INSTRUCTIONS TO FOLLOW
Copy the records. Keep every line exactly as it is.

ENTRIES PROVIDED
#####
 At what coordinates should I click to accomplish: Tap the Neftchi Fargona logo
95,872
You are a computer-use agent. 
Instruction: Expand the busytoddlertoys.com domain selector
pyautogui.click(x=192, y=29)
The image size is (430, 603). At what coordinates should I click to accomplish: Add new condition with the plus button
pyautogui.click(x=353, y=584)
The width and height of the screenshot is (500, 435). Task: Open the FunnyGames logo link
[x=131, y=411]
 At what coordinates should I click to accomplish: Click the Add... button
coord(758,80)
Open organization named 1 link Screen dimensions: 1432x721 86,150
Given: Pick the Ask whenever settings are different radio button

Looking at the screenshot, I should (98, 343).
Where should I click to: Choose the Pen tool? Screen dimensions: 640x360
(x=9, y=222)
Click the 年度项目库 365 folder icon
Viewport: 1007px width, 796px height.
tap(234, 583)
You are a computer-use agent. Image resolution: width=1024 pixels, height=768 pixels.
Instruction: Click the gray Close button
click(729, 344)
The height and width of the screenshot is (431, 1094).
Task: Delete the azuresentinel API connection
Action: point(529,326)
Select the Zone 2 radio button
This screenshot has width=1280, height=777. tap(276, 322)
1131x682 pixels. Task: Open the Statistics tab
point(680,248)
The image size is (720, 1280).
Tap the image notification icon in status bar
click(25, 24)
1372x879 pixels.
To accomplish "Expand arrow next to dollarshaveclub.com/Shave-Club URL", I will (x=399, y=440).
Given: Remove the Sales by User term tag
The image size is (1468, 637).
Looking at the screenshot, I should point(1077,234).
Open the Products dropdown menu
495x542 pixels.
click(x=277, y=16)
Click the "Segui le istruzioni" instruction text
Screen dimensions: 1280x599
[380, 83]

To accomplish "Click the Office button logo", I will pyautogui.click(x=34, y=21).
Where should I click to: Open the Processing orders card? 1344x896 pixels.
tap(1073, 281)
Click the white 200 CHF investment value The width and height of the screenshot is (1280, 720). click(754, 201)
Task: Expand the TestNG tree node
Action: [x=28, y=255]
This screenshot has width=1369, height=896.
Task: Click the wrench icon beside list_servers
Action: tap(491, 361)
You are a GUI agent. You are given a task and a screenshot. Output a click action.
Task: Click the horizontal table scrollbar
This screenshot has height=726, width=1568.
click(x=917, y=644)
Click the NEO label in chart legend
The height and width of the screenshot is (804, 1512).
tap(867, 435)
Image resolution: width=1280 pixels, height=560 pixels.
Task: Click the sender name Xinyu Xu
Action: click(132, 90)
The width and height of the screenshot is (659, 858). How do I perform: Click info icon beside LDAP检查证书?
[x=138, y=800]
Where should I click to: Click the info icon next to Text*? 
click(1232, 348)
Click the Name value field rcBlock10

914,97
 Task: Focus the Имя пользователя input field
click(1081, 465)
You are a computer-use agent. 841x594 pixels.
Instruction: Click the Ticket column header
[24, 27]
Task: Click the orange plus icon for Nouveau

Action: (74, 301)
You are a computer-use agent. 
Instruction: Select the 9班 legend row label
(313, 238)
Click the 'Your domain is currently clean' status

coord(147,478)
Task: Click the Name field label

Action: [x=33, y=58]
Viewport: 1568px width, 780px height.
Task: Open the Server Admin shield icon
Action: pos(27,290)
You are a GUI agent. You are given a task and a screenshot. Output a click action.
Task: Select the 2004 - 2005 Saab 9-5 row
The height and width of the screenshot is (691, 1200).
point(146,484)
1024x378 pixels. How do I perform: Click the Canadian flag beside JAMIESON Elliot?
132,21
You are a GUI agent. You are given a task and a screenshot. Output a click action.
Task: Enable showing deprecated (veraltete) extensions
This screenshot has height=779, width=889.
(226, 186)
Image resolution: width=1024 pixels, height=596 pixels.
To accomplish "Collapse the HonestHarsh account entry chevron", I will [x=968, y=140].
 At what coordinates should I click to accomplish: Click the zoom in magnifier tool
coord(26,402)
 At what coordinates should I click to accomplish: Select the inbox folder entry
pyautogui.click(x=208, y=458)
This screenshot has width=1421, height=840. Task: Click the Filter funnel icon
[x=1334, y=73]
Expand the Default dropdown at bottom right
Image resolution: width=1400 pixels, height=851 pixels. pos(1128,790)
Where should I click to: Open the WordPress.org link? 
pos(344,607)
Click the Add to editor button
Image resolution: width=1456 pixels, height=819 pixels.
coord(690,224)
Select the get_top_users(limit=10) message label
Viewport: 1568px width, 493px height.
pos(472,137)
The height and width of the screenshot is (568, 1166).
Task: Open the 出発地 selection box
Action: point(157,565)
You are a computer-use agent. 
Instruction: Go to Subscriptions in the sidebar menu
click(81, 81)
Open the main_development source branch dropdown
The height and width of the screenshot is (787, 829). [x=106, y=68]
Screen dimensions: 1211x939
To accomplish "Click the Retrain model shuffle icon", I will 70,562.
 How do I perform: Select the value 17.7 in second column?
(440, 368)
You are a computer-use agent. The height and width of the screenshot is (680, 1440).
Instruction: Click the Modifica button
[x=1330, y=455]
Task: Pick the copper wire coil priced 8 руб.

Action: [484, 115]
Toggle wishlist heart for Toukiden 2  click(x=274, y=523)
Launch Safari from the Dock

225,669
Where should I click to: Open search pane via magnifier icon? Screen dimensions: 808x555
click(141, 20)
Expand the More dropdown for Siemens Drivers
#####
WRITTEN RESPONSE
 At what coordinates should I click to accomplish: Tap the Neftchi Fargona logo
95,872
You are a computer-use agent. 
Instruction: Expand the busytoddlertoys.com domain selector
pyautogui.click(x=192, y=29)
The image size is (430, 603). At what coordinates should I click to accomplish: Add new condition with the plus button
pyautogui.click(x=353, y=584)
The width and height of the screenshot is (500, 435). Task: Open the FunnyGames logo link
[x=131, y=411]
 At what coordinates should I click to accomplish: Click the Add... button
coord(758,80)
Open organization named 1 link Screen dimensions: 1432x721 86,150
Given: Pick the Ask whenever settings are different radio button

Looking at the screenshot, I should (98, 343).
Where should I click to: Choose the Pen tool? Screen dimensions: 640x360
(x=9, y=222)
Click the 年度项目库 365 folder icon
Viewport: 1007px width, 796px height.
tap(234, 583)
You are a computer-use agent. Image resolution: width=1024 pixels, height=768 pixels.
Instruction: Click the gray Close button
click(729, 344)
The height and width of the screenshot is (431, 1094).
Task: Delete the azuresentinel API connection
Action: point(529,326)
Select the Zone 2 radio button
This screenshot has width=1280, height=777. tap(276, 322)
1131x682 pixels. Task: Open the Statistics tab
point(680,248)
The image size is (720, 1280).
Tap the image notification icon in status bar
click(25, 24)
1372x879 pixels.
To accomplish "Expand arrow next to dollarshaveclub.com/Shave-Club URL", I will (x=399, y=440).
Given: Remove the Sales by User term tag
The image size is (1468, 637).
Looking at the screenshot, I should point(1077,234).
Open the Products dropdown menu
495x542 pixels.
click(x=277, y=16)
Click the "Segui le istruzioni" instruction text
Screen dimensions: 1280x599
[380, 83]

To accomplish "Click the Office button logo", I will pyautogui.click(x=34, y=21).
Where should I click to: Open the Processing orders card? 1344x896 pixels.
tap(1073, 281)
Click the white 200 CHF investment value The width and height of the screenshot is (1280, 720). click(754, 201)
Task: Expand the TestNG tree node
Action: [x=28, y=255]
This screenshot has width=1369, height=896.
Task: Click the wrench icon beside list_servers
Action: tap(491, 361)
You are a GUI agent. You are given a task and a screenshot. Output a click action.
Task: Click the horizontal table scrollbar
This screenshot has height=726, width=1568.
click(x=917, y=644)
Click the NEO label in chart legend
The height and width of the screenshot is (804, 1512).
tap(867, 435)
Image resolution: width=1280 pixels, height=560 pixels.
Task: Click the sender name Xinyu Xu
Action: click(132, 90)
The width and height of the screenshot is (659, 858). How do I perform: Click info icon beside LDAP检查证书?
[x=138, y=800]
Where should I click to: Click the info icon next to Text*? 
click(1232, 348)
Click the Name value field rcBlock10

914,97
 Task: Focus the Имя пользователя input field
click(1081, 465)
You are a computer-use agent. 841x594 pixels.
Instruction: Click the Ticket column header
[24, 27]
Task: Click the orange plus icon for Nouveau

Action: (74, 301)
You are a computer-use agent. 
Instruction: Select the 9班 legend row label
(313, 238)
Click the 'Your domain is currently clean' status

coord(147,478)
Task: Click the Name field label

Action: [x=33, y=58]
Viewport: 1568px width, 780px height.
Task: Open the Server Admin shield icon
Action: pos(27,290)
You are a GUI agent. You are given a task and a screenshot. Output a click action.
Task: Select the 2004 - 2005 Saab 9-5 row
The height and width of the screenshot is (691, 1200).
point(146,484)
1024x378 pixels. How do I perform: Click the Canadian flag beside JAMIESON Elliot?
132,21
You are a GUI agent. You are given a task and a screenshot. Output a click action.
Task: Enable showing deprecated (veraltete) extensions
This screenshot has height=779, width=889.
(226, 186)
Image resolution: width=1024 pixels, height=596 pixels.
To accomplish "Collapse the HonestHarsh account entry chevron", I will [x=968, y=140].
 At what coordinates should I click to accomplish: Click the zoom in magnifier tool
coord(26,402)
 At what coordinates should I click to accomplish: Select the inbox folder entry
pyautogui.click(x=208, y=458)
This screenshot has width=1421, height=840. Task: Click the Filter funnel icon
[x=1334, y=73]
Expand the Default dropdown at bottom right
Image resolution: width=1400 pixels, height=851 pixels. pos(1128,790)
Where should I click to: Open the WordPress.org link? 
pos(344,607)
Click the Add to editor button
Image resolution: width=1456 pixels, height=819 pixels.
coord(690,224)
Select the get_top_users(limit=10) message label
Viewport: 1568px width, 493px height.
pos(472,137)
The height and width of the screenshot is (568, 1166).
Task: Open the 出発地 selection box
Action: point(157,565)
You are a computer-use agent. 
Instruction: Go to Subscriptions in the sidebar menu
click(81, 81)
Open the main_development source branch dropdown
The height and width of the screenshot is (787, 829). [x=106, y=68]
Screen dimensions: 1211x939
To accomplish "Click the Retrain model shuffle icon", I will 70,562.
 How do I perform: Select the value 17.7 in second column?
(440, 368)
You are a computer-use agent. The height and width of the screenshot is (680, 1440).
Instruction: Click the Modifica button
[x=1330, y=455]
Task: Pick the copper wire coil priced 8 руб.

Action: [484, 115]
Toggle wishlist heart for Toukiden 2  click(x=274, y=523)
Launch Safari from the Dock

225,669
Where should I click to: Open search pane via magnifier icon? Screen dimensions: 808x555
click(141, 20)
Expand the More dropdown for Siemens Drivers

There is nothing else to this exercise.